Quelques années plus tôt, mon imaginaire débordant m’avait valu un hiver entier de plaisir béat. Un roman, écrit comme un courant d’air, et qui parlait d’un homme pressé qui vivait plus vite que le temps. L’histoire avait été traduite en plusieurs langues, j’avais voyagé, signé des centaines d’ouvrages pour des inconnus, j’avais même participé à une émission de téléréalité. Puis tout était rentré dans l’ordre des choses. Il y eut encore des romans, mais au triomphe bien plus discret. C’était une évidence, au service de la fiction, ma créativité n’était pas rentable. Alors, j’ai monté une petite boîte de « formations à la fantaisie » pour les entreprises en panne d’idées.
Ça ne marchait pas trop mal. La journée, je démarchais, je présentais, je vendais, je formais. Le soir, j’écrivais, je jouais avec mes garçons. La nuit, je dormais, un peu et je faisais l’amour à Charlotte, parfois. Je la voyais peu, Charlotte, elle dirigeait un supermarché. Quand elle n’en arpentait pas les rayons, elle trottinait à la maison entre la sonnerie de son portable et l’écran de son PC, avec un air agacé. Au début, je trouvais ça sexy, puis son agacement m’a gagné. J’avais bien tenté de lui en parler. Je lui disais : « Charlotte, c’est pas une vie. Il faut qu’on ralentisse, qu’on saute de ce train qui va toujours plus vite et ne nous mène nulle part ». Mais elle m’opposait son argument choc, Charlotte : il fallait vivre avec son temps.
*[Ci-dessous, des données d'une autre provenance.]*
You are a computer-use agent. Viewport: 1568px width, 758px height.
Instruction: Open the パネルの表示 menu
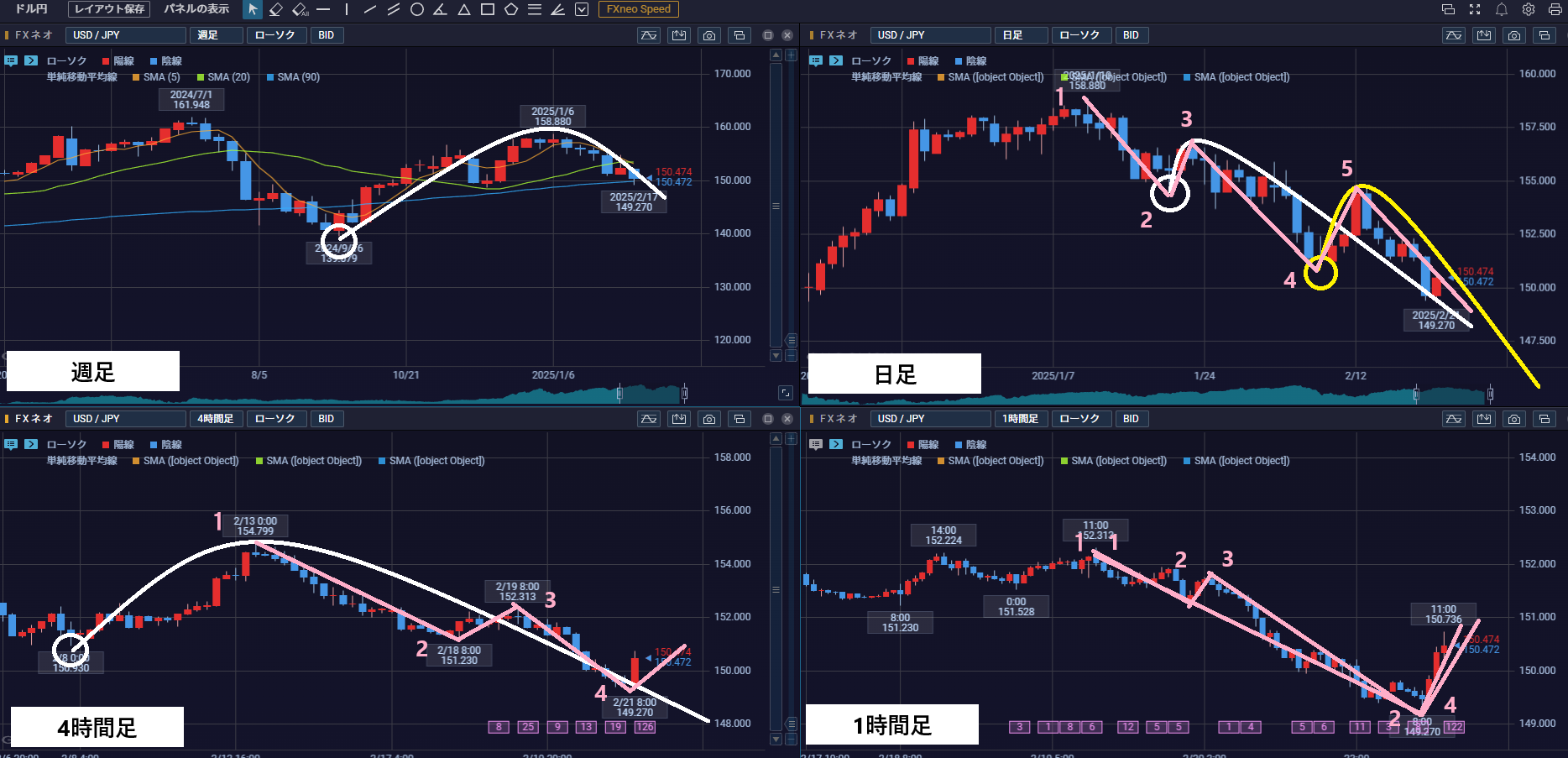pyautogui.click(x=196, y=9)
Trente-cinq minutes plus tard, j’attendais toujours. J’avais chaud. Je perdais mon précieux temps. Je consultais mon portable, toutes les trente secondes, anticipant l’arrivée de mails potentiels. Les tocs de Charlotte avaient fini par m’asservir. Je le savais déjà, j’étais foutu. C’était devenu plus fort que moi. Je fis ensuite défiler les nouvelles sur mon Facebook, encore et encore. C’était une journée de grève générale. Les infos étaient moches. Dehors, il faisait moche. La secrétaire du directeur de « Quick and Style » qui parcourait le couloir en me lançant des airs navrés était moche. Aujourd’hui était moche. Demain serait moche. Mes fils avaient grandi dans la même folie pressée. En même temps qu’eux, la joie m’avait quitté. Je n’aurais su dire quand exactement. C’était arrivé, voilà tout. Subrepticement, avec arrogance et efficacité, parfaitement dans l’air du temps.
C’est à cet instant sans doute que mon regard a dû s’attarder sur le gros livre ouvert à la date du jour. J’ai lu :
24 juin. Méditation sur la vie.
La paix dans le monde ne peut passer que par la paix de l’esprit…
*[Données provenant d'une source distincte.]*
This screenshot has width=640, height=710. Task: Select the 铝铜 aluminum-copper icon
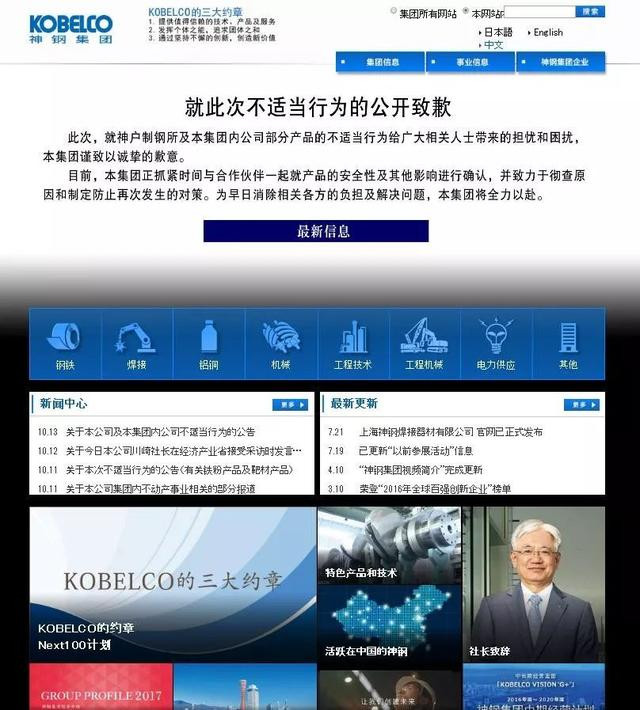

La paix de l’esprit. Les mots se répétaient dans ma tête, comme un mantra. Je me suis senti mal. Était-ce l’attente, le stress de manquer la vente de ma formation, la chaleur peut-être ? Puis, mes muscles se sont raidis. Quelques secondes plus tard, je ne pouvais plus bouger ni parler. J’étais comme figé dans le temps.
Alerté par le vagissement aigu de sa secrétaire qui, traversant le couloir pour la trente-sixième fois, me vit à l’état de momie, le directeur finit par m’accorder toute son attention. Il avait déboulé dans le petit sas où je poireautais depuis bientôt une heure, éructant des « mon dieu, mon Dieu, mon Dieu » qui n’arrangeaient rien à la situation.
Comme ils n’arrivaient pas à me déplier, les ambulanciers me déplacèrent dans mon coquetier « Quick and Style ».
Je ne l’ai pas quitté depuis.
Je suis le onzième cas en Belgique de ce nouveau mal qui ronge l’homme moderne. Le burn-out fait doucement place au frozen out, une incapacité brutale à envisager l’avenir tel qu’il se présente. La personne atteinte se fige d’un coup et demeure ainsi, comme gelée dans le temps.
La guérison dépend de la manière dont l’environnement proche répond au blocage du malade.
La seule issue étant de retourner à une situation de vie antérieure où la joie était encore présente.
Ma vie dépend désormais entièrement de Charlotte.
M’aime-t-elle suffisamment pour envisager cette opération marche arrière ?
Posé comme un œuf dans mon coquetier, j’attends, immobile, que le passé vienne me réinventer.